A Cell’s Perspective

As large creatures, we don’t think much about the thickness of the fluids around us. It’s not a part of our daily lived experience, and we are so big that viscosity doesn’t impinge on us very much. The ability to move easily — relatively speaking — is something we take for granted. From the time Simpson first realized that such limits on movement could be a monumental obstacle to microscopic life, he hasn’t been able to stop thinking about it. Viscosity may have mattered quite a lot in the origins of complex life, whenever that was.

“[This perspective] allows us to think about the deep-time history of this transition,” Simpson said, “and what was going on in Earth’s history when all the obligately complicated multicellular groups evolved, which is relatively close to each other, we think.”

Other researchers find Simpson’s ideas quite novel. Before Simpson, no one seems to have thought very much about organisms’ physical experience of being in the ocean during Snowball Earth, said Nick Butterfield of the University of Cambridge, who studies the evolution of early life. He cheerfully noted, however, that “Carl’s idea is fringe.” That’s because the vast majority of theories about Snowball Earth’s influence on the evolution of multicellular animals, plants and algae focus on how levels of oxygen, inferred from isotope levels in rocks, could have tipped the scales in one way or another, he said.
- - - -
In the passage headed "A Cell's Perspective," who called Carl's idea "fringe"?
- - - -
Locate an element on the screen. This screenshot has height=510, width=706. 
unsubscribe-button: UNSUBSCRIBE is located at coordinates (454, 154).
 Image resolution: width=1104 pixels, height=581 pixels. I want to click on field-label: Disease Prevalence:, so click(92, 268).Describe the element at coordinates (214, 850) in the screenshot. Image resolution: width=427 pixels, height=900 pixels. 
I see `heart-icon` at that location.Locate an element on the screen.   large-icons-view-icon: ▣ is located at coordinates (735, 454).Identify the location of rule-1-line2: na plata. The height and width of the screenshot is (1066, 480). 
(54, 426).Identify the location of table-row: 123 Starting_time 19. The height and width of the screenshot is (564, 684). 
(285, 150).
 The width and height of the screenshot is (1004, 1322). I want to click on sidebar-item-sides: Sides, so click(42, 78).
- - - -
## EXERCISE SOLUTION:
Nick Butterfield of the University of Cambridge